→ Work order: Take every line from the listing below that contains "link".

────────

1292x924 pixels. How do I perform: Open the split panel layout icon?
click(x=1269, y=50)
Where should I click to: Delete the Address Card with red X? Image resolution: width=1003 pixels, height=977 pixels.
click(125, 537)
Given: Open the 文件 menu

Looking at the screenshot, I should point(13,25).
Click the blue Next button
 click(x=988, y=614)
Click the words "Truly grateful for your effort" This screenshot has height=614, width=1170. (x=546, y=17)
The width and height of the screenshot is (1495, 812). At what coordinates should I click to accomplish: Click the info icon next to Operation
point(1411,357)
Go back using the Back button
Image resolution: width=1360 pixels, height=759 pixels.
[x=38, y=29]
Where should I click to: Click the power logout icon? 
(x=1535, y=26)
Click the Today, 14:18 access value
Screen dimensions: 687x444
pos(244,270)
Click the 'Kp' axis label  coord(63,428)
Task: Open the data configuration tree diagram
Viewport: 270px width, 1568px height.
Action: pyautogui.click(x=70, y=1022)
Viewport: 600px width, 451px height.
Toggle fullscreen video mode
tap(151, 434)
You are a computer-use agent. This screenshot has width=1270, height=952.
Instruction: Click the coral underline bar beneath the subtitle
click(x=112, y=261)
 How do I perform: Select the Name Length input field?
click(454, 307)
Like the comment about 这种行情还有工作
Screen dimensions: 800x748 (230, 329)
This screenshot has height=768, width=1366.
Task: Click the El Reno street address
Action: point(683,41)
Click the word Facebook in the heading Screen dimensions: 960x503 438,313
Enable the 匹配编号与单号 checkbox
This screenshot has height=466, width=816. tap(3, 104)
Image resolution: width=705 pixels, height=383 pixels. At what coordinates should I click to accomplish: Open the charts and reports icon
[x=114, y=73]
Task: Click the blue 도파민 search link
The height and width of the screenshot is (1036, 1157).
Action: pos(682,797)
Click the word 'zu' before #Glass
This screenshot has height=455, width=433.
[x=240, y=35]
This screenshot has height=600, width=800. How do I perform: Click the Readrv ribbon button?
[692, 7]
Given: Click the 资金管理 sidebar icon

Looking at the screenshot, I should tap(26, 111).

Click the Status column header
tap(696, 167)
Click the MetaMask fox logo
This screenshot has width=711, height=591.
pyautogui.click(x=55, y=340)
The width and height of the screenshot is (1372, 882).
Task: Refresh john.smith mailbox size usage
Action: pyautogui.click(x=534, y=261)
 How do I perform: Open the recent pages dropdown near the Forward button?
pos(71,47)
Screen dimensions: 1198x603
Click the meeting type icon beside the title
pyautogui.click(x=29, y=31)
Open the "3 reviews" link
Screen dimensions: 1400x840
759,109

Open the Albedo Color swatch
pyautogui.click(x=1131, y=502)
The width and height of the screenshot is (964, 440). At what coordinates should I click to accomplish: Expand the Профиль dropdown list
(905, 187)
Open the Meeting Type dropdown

────────

→ Written solution:
Task: Click the blue 도파민 search link
Open the "3 reviews" link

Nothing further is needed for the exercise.